Continue the court opinion below on the assault and witness-tampering appeal, starting right after its last sentence.

===== Document segment

The following facts were adduced at trial. The defendant and the victim began dating in August 1995 and were living together by the late fall. In February 1996, the victim moved her belongings to a new apartment without the defendant's knowledge in an attempt to terminate their relationship. Over the course of the following month, the defendant attempted numerous times to convince her to continue their relationship. On March 10, 1996, the defendant approached the victim in the parking lot of her workplace as she arrived for work. She testified that the defendant blocked her from exiting her car, telling her that "we need to talk." She testified that the defendant then restrained her in her car, began to choke her, and told her that he was going to kill her. The victim testified that she was eventually able to free herself by kicking the defendant in the face. As she was running through the parking lot, the defendant shouted to her that he would kill her if she notified the police. She ran into her workplace and called the local police department. While at work, she completed a written police statement. The defendant was arrested later that day and was subsequently charged with attempted first degree assault for choking the victim and witness tampering for his threat to kill her if she called the police.

The defendant and the victim, however, continued to communicate during the months following the March 10th incident. She visited the defendant in the Strafford County House of Corrections on multiple occasions, and the defendant sent her a number of letters. She testified that during her visits, the defendant asked her to "change the story so that he didn't look as guilty." In a letter dated May 30, 1996, the defendant wrote to her that "I . . . went over your statements. They are very damaging. I hope that you will be able to lessen . . . their impact with your personal appearance in court." In a subsequent letter, the defendant urged her to be careful as to what she said to an assistant county attorney regarding the incident. She testified that on one visit to the house of corrections, the defendant handed her a "script" detailing his planned testimony at trial. He later called her and told her that he wanted her trial testimony to match his planned testimony. Notably, the version of the events in the "script" varied from the victim's original statement to the police in several ways that minimized the defendant's culpability. The scripted version of the March 10th incident stated that the defendant grabbed the victim by the "clavicle," not the neck, and contained no reference to the assertion that the defendant threatened to kill her if she called the police. Shortly before trial, the victim turned the letters and "script" over to the State, and these documents were entered into evidence at trial. The defendant's trial testimony essentially followed the "script" given to the victim. The defendant, however, denied that the "script" was intended to influence her, but rather contended that it was one of many "essays" written in prison that he later shared with her. The defendant was convicted of both charges, and this appeal followed.

I. Prior Consistent Statement

The defendant contends that the trial court erred in admitting, as a prior consistent statement, the victim's written statement given to police on the day of the assault. We have held:

While hearsay statements are generally inadmissible, we have long recognized the common law rule that a prior consistent statement is admissible for the nonsubstantive use of rehabilitating a witness's credibility. The admissibility of a prior consistent statement, for use in rehabilitating a witness's credibility, is a matter wholly within the discretion of the trial court.

==========
===== Given entries

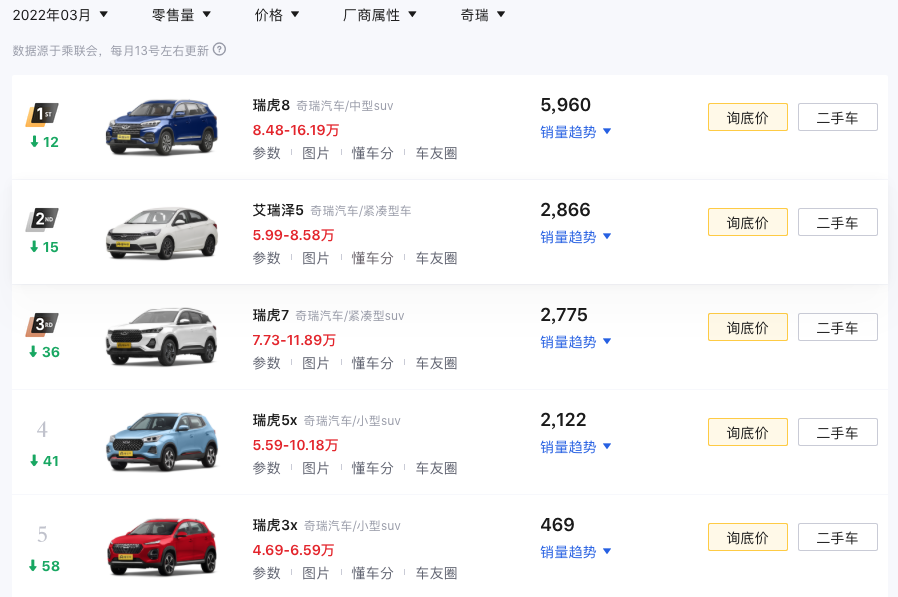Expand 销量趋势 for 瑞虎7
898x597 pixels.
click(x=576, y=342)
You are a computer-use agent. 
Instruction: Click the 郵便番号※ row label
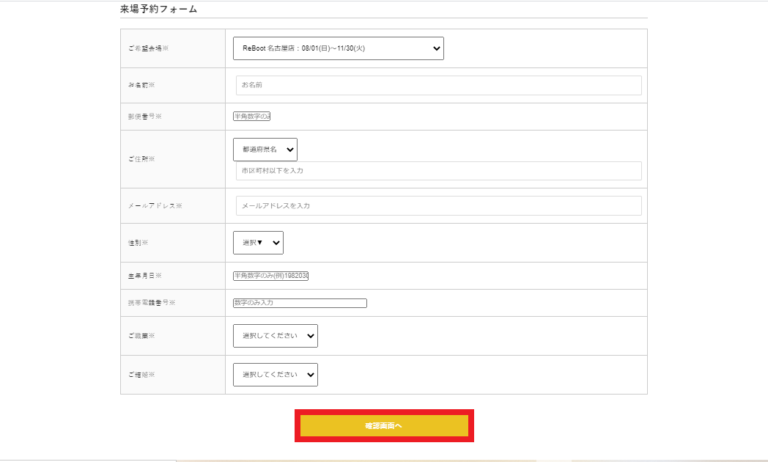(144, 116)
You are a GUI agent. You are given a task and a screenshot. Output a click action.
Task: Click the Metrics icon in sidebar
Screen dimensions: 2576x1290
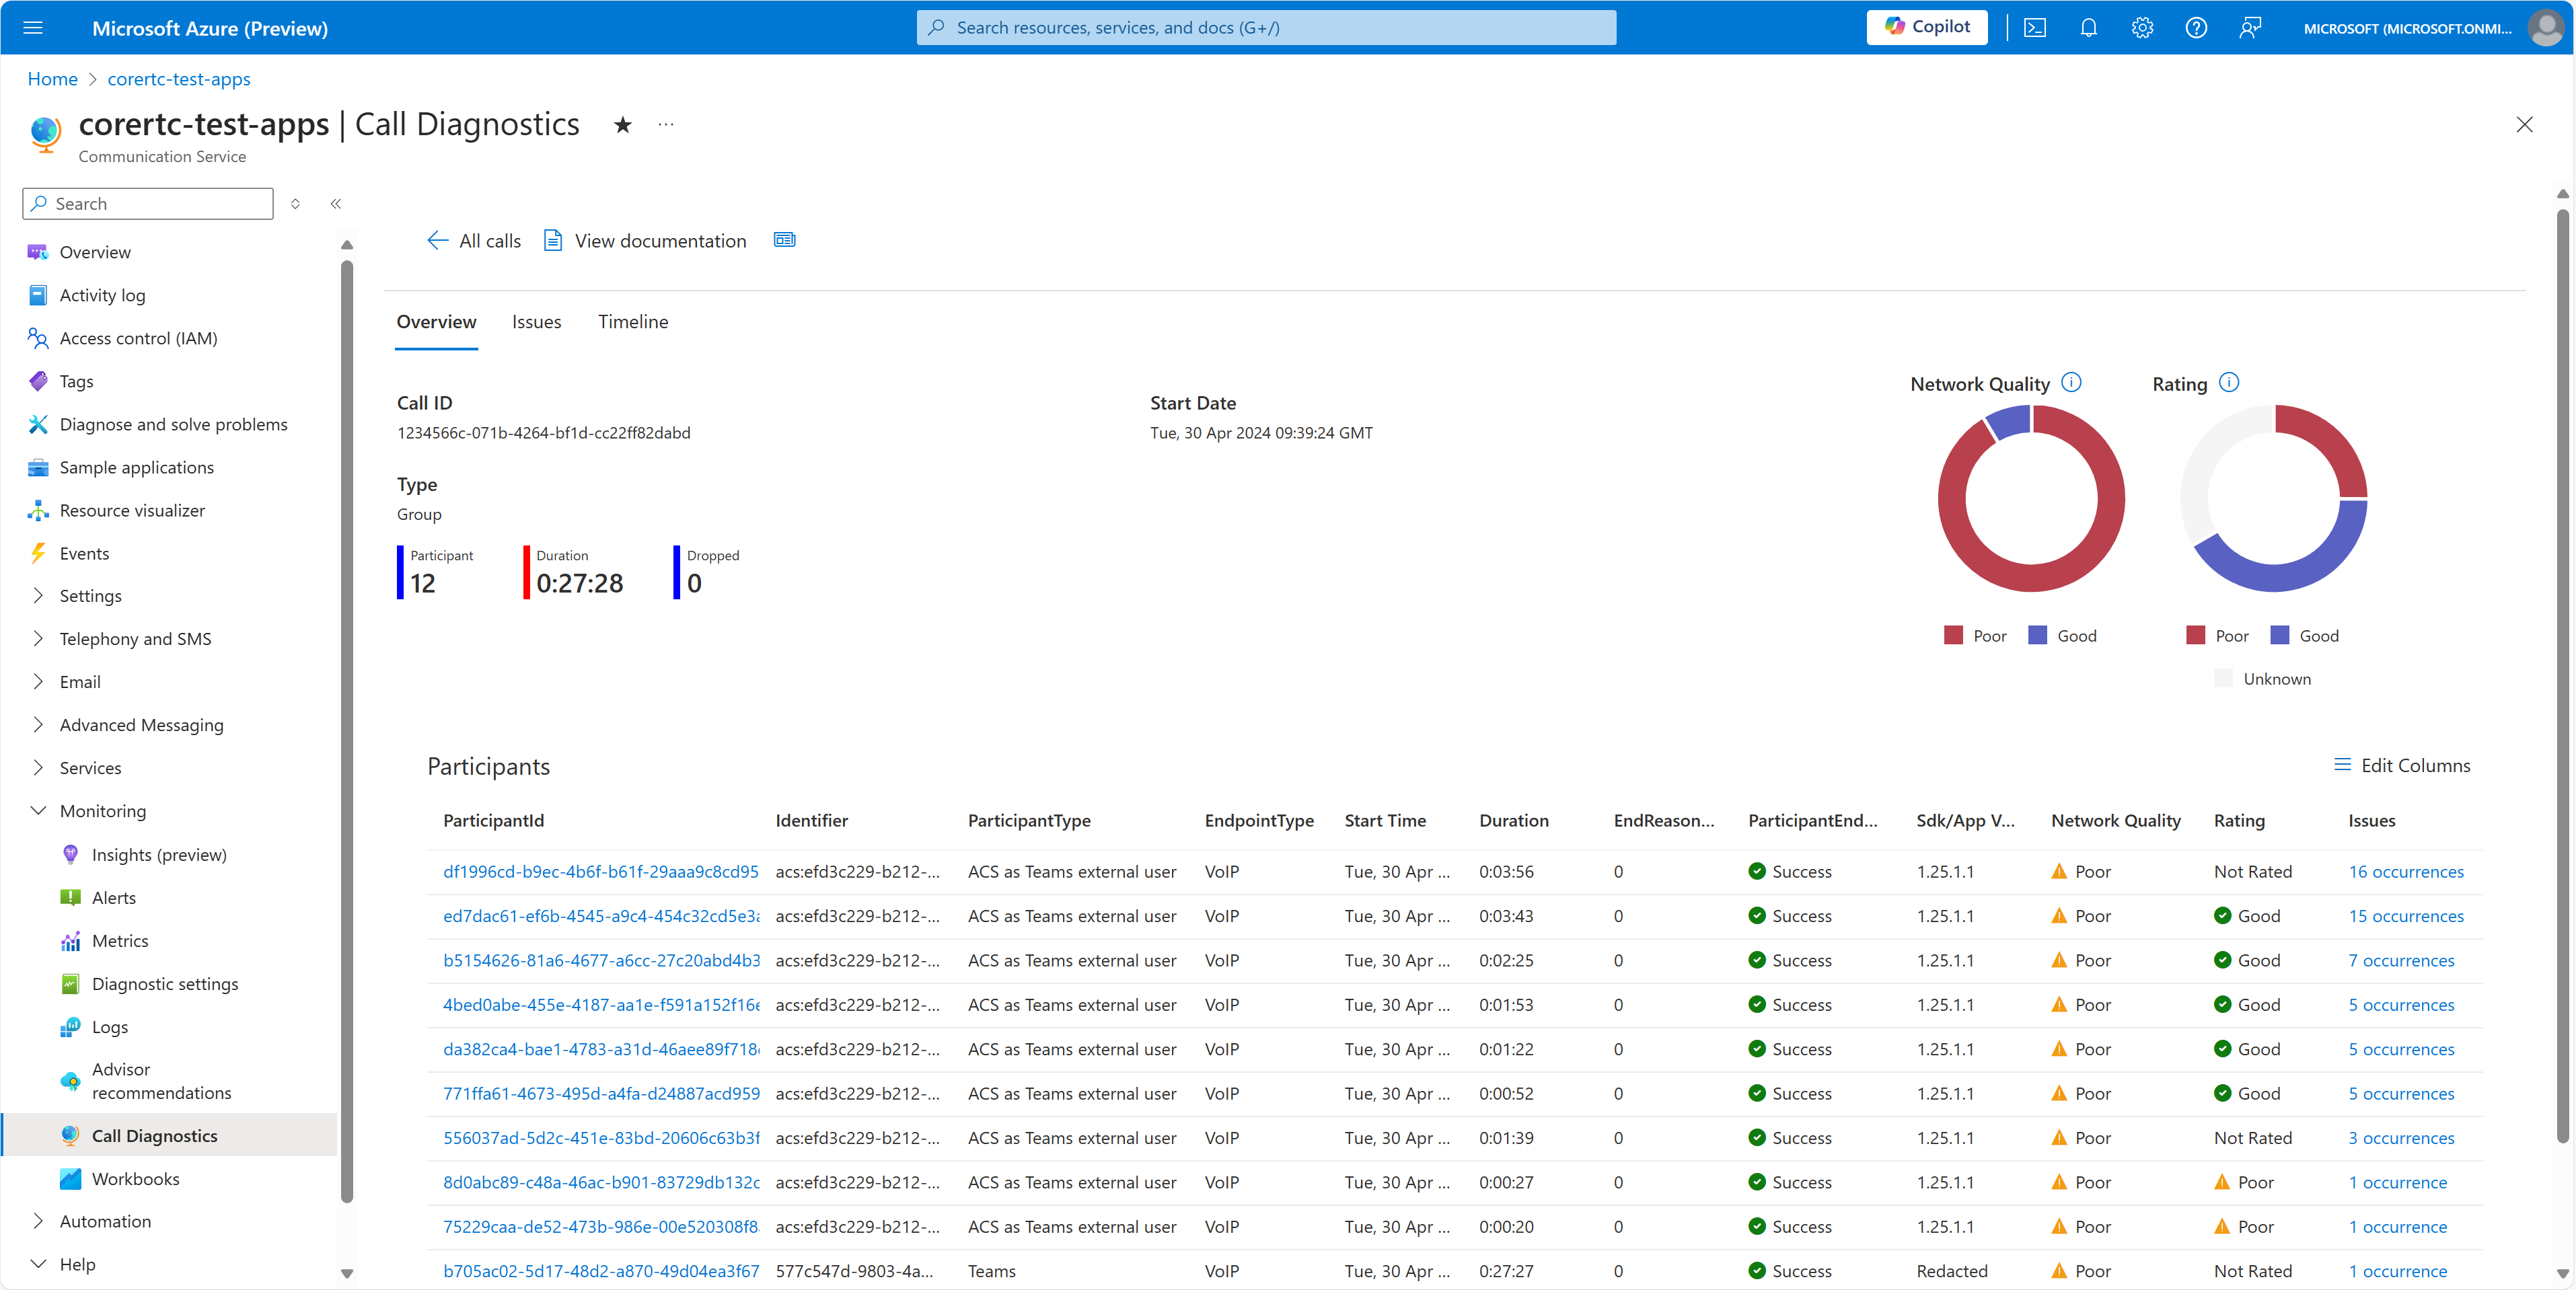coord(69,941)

==========
===== Given entries

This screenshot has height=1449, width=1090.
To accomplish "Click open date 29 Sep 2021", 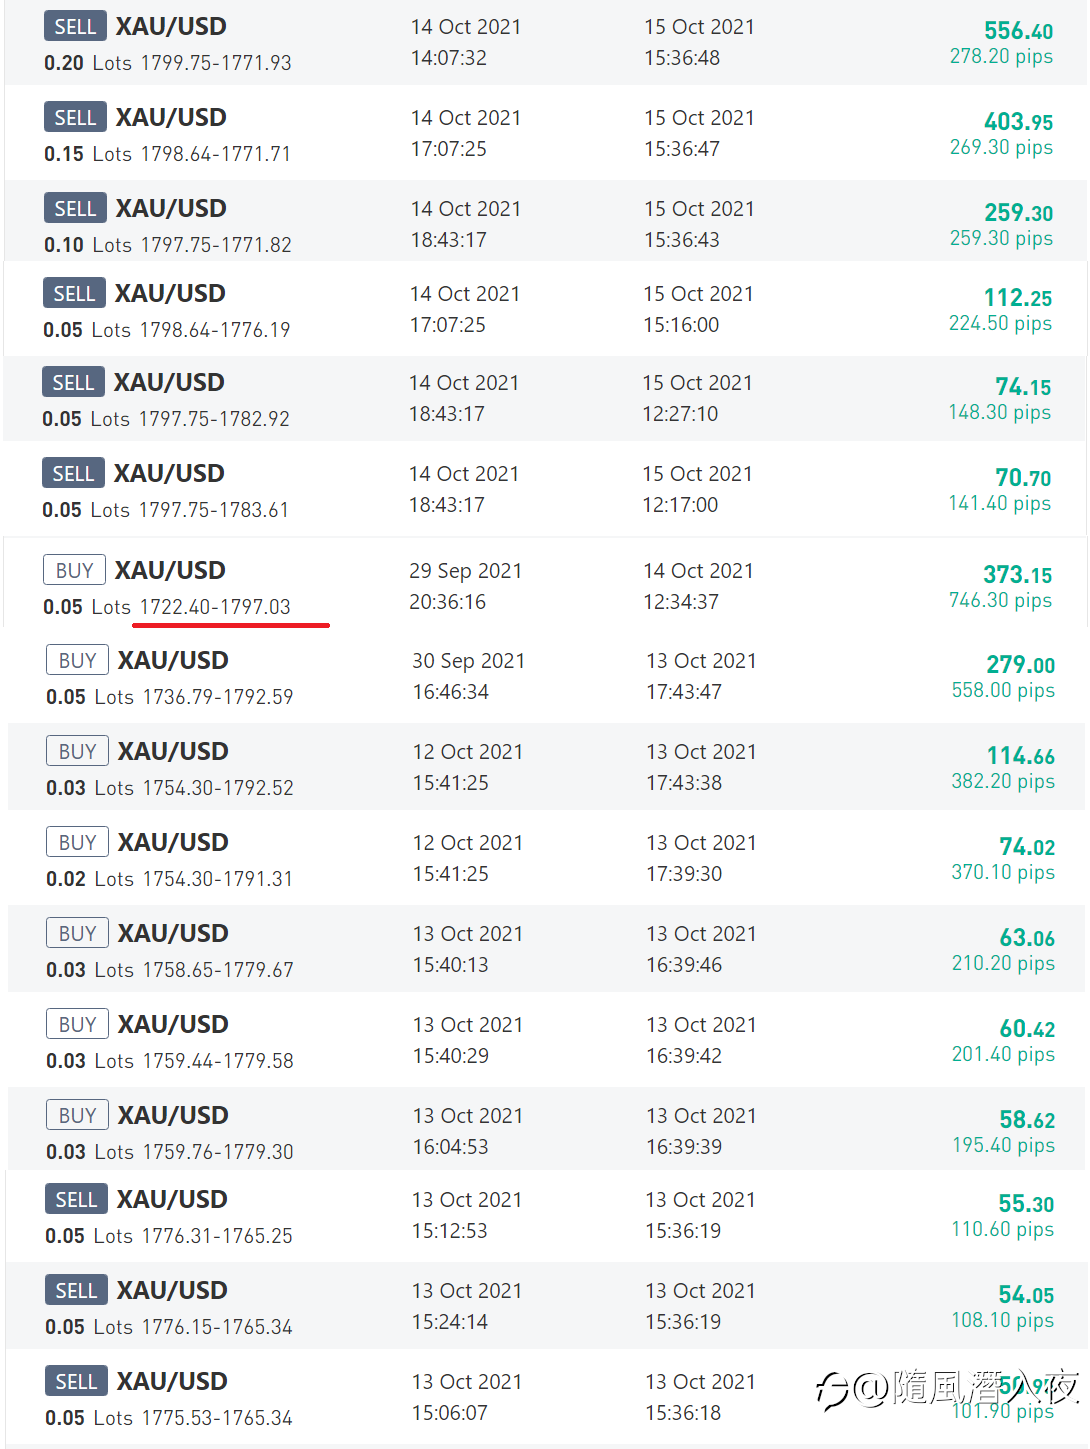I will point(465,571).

==========
===== Given entries

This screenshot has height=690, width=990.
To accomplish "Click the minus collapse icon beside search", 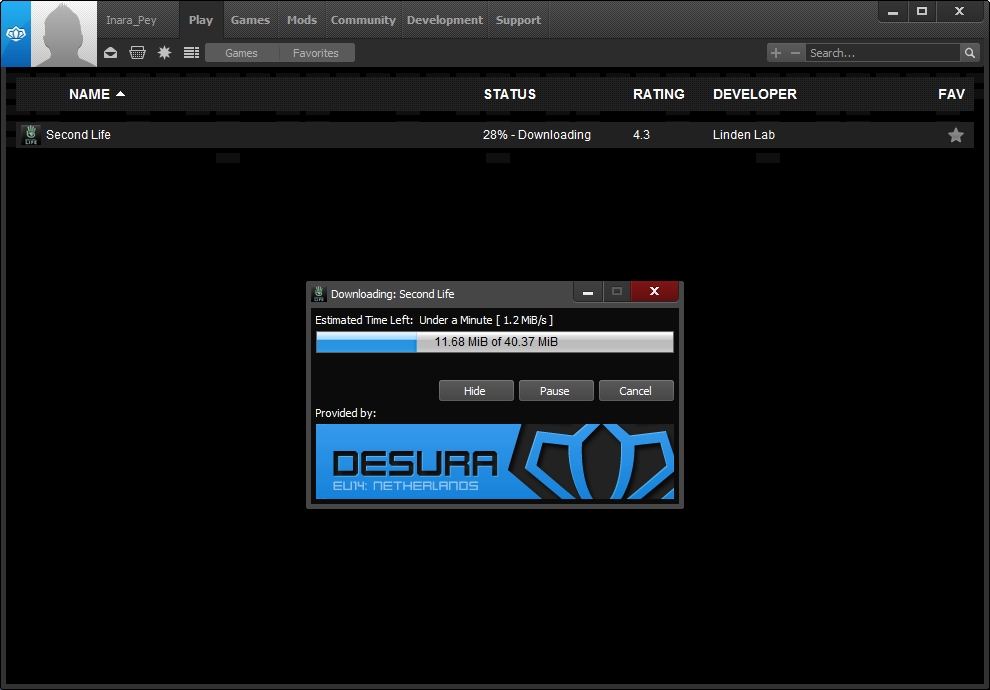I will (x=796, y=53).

==========

## Answer to this exercise
State v. Hennessey, 142 N.H. 149, 159, 697 A.2d 930, 937 (1997) (citations and quotation omitted); see State v. Morales, 136 N.H. 616, 619, 620 A.2d 1034, 1036 (1993); cf. N.H. R. Ev. 801 (d)(1)(B) (under certain circumstances a prior consistent statement may be admitted as substantive evidence). The State argued at trial that admission of the statement was necessary to rehabilitate the credibility of the victim in order to rebut the theory of the defense that she was lying and to respond to a statement by a defense witness on cross-examination that the victim kept "changing everything she says all the time." The court ruled that the statement was admissible "to evaluate what [the victim] said at the time of the encounter" subject to an instruction that the jury may only use the statement to assess her credibility.

In order for the common law rule allowing the admission of prior consistent statements to rehabilitate a witness's credibility to apply, however, prior inconsistent statements must have been introduced into evidence by the opposing side. See State v. Woods, 130 N.H. 721, 728, 546 A.2d 1073, 1077 (1988); State v. Koski, 120 N.H. 112, 115, 411 A.2d 1122, 1124 (1980). Further, even when a witness's credibility has been directly attacked through the use of prior inconsistent statements, "the common law rule allowing admission of rehabilitative testimony should be used with caution." State v. Huard, 138 N.H. 256, 261, 638 A.2d 787, 791 (1994).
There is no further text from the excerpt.